The current price for digital downloads is $185.76. Still a tad high, but then, maybe not. It’s the customary price, a little below $1 per song. After all, there are 248 songs in this collection. I was particularly lucky though, because – for whatever reason – Amazon sold it for $5 in the US and for 5.98€ in Europe. Cool, huh? What a bargain!
It was completely by chance that I saw it. Would I have bought at the current, customary price? Hell, no. I already had some Sinatra collections, many of those songs are probably duplicates, but then, at that bargain price I did not care.
Thus, the normal price for new songs may be a little high for Sinatra songs, the average music buyer may find it too high, but even at this price, the music is available for everybody who is interested. Setting the price for the digital downloads at $1000 would be much too high. It would be so high, that practically nothing would be sold at all. The price would have been set as a means to induce artificial scarcity, making the price an equivalence to not selling at all. That’s what I want to avoid, and for that reason I would make this pricing illegal.
As a govenment, I would not force prices on you as a publisher of art, but I would have a law against artificial scarcity. Thus you would lose a lawsuit aganst you.
And if you refuse to sell? Well, that’s the “give it up” part of my original rant. Our legal system grants copyright holders a monopoly, and it does that, because we believe, that it is in the interest of our society. That monopoly could be revoked. Why not? You act egoistically, why should scoiety protect you? You could still keep it from being published, but the law would allow unrestricted copying of such works. Essentially you as the formerly exclusive publisher would have given up copyright.

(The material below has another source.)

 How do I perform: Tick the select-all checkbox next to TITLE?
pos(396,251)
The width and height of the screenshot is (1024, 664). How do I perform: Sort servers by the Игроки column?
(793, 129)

That’s not at all unreasonable, not anti-capitalist, not against private property. Monopolies are a danger to free markets, and they have been fought even in the US. Think of IBM and AT&T.

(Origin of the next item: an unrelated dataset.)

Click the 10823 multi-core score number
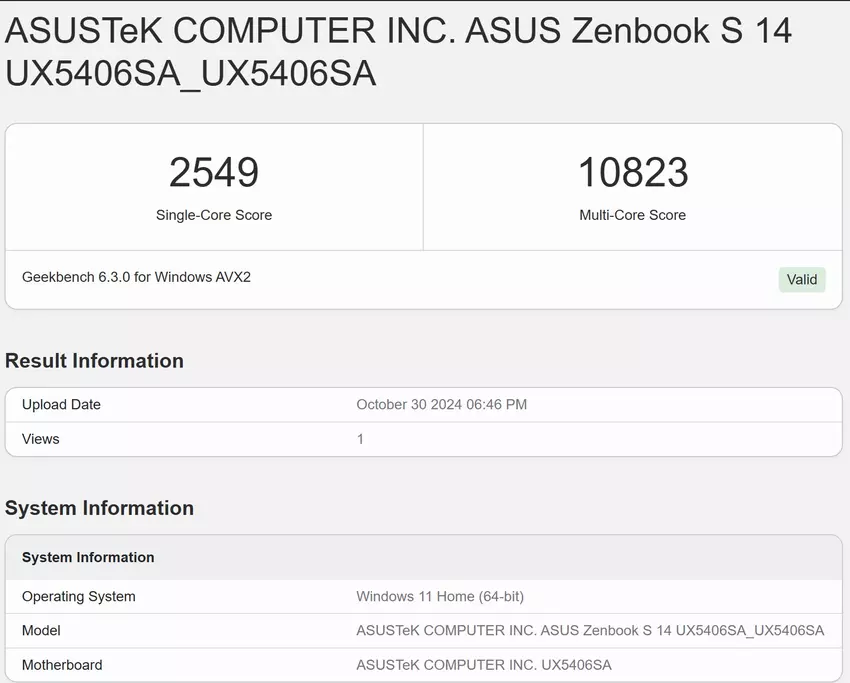850x683 pixels. tap(633, 173)
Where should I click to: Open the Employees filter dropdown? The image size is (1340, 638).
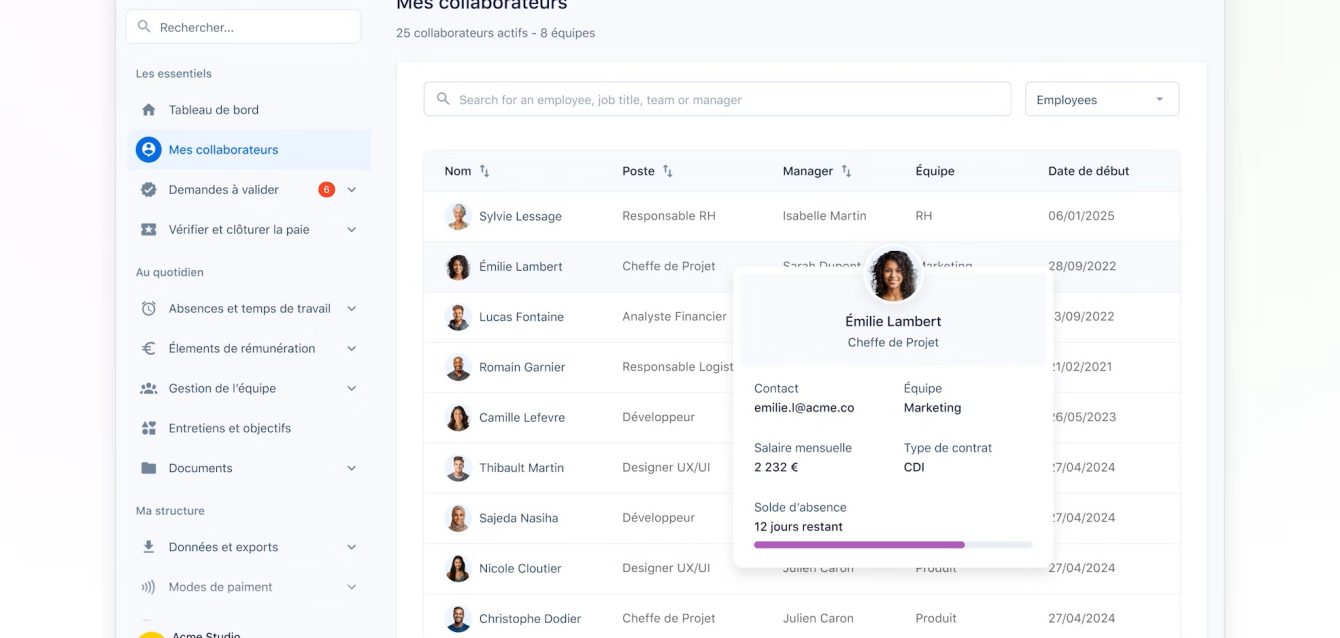pyautogui.click(x=1101, y=100)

Speaking of music, here the problem is the availability of a semi-public good. We as a society grant some publishers the exclusive rights to take money for what other people, long dead, have produced. There is no reason why we must do that. Copyright could end with the death of the holder. It could end ten years after the work has been created and even for the artist. Why not? Ten years should be sufficient time to monetize a good song.
Or there could be no copyright at all. Copyright is an invention of the 19th century. The world has endured thousands of years before the invention of copyright, and we can’t say that it did not develop quite well, can we? The absence of copyright protection did not mean that there was no incentive to produce art either. So what?
But then again, that’s not what I would do. I would just prevent copyright holders, that are not the original artists, from taking works, that have already been published commercially, off the market, either by not selling at all, or by creating artificial scarcity via outrageous prices. Finally, I would do this only for works of a category, that is applicable to selling as digital downloads. This certainly encompasses music and movies.
Note that I have phrased it “published commercially”. Actually this is because I want to take most photography out of the equation. Not necessarily my own. I sell images via Imagekind and the Fine Art Photoblog. Theoretically at least 🙂
There are uses where photography is sold to a publisher and then given away as part of a product, for instance press photography. Digital downloads are not a customary distribution method for these kinds of photography, thus I would not want to force digital distribution upon it.
There may be many similar examples, there may be holes in my “legal” construction, but in general it would reach its goal, the availability of our cultural heritage, and it would do so without undue restrictions to current proprietors.